Consistent exercise can enhance the lifestyle of seniors. By combating the issues surrounding the fear of falling, some stretching exercises for seniors can make activity engaging and fun. Social interaction with yoga and other forms of exercise can improve the mentality and thus the overall lifestyle of senior citizens.
The health benefits of a regular routine are numerous:
Without a balanced diet and exercise routine, the elderly become a higher risk for falling due to a lack of balance.

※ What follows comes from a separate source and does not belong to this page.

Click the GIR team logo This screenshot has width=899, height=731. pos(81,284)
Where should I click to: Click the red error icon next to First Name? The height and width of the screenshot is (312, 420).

Can You Regain Your Balance?
Just because your balance is gone, doesn't mean it is gone forever. Believe it or not, there are easy techniques you can practice to slowly regain your steadiness. Whether you are able to do standing exercises or ones with a chair there are exercises out there for everyone. Because balance is categorized as a motor skill, that means you can always maintain or improve it. There are chair exercises out there for seniors that allow those less able to begin a routine and regain strength, flexibility and better mentality.
These can be done in your room or anywhere there is a chair: allowing for all the benefits of a yoga studio and the convenience of being at home.
Continuing these routines over time will help strengthen muscles and bones to increase balance. Learning how to improve balance can decrease the likelihood of a fall and a trip to the emergency room.
Here are 4 exercises for balance you can start with
The flamingo stand is a pretty simple exercise. It sounds exactly what it is…stand like a flamingo. All you do is simply stand on one leg holding onto a chair for balance. Stand on one leg for 10 seconds and then switch legs. It is very important to keep good posture while you are performing this exercise.
Once you get the hang of it you can try to extend your leg forward without letting it touch the ground or by balancing without the help of a chair. This is a good exercise to do while doing the dishes or while waiting in line.
When doing this exercise, the easiest way to think of it, is acting as if you are really on a tightrope. Start by holding your arms out to your side so that they are parallel to the ground. Pause between each step as you try to walk in a straight line.
If you find a spot in straight in front of you it will help you to maintain balance.
Cobbler's pose is a perfect yoga pose for seniors. It helps by opening the hips and allowing increased flexibility.
To accomplish Cobbler’s Pose, you should sit tall on the floor with your back straight. Bring the soles of your feet together and open your knees to the outside. To achieve maximum benefit of this pose, try to hold position for 6 to 8 breaths.
For variations of this pose, you can also bring your feet closer or farther from your hips.
Savasana is the perfect ending exercise because it allows for comfort and relaxation.
To accomplish the Savasana pose, first lie flat on your back with feet slightly apart and take big deep breaths to help you relax. Loosen your whole entire body allowing the floor to support you. Stay in this position for as long as you need to rest.
Yoga for seniors is a great way to maintain a healthy mind and body. Aside from several yoga poses, there are tons of other exercises that can be done to improve balance. By following some of these poses you could be on your way to regaining your balance once again!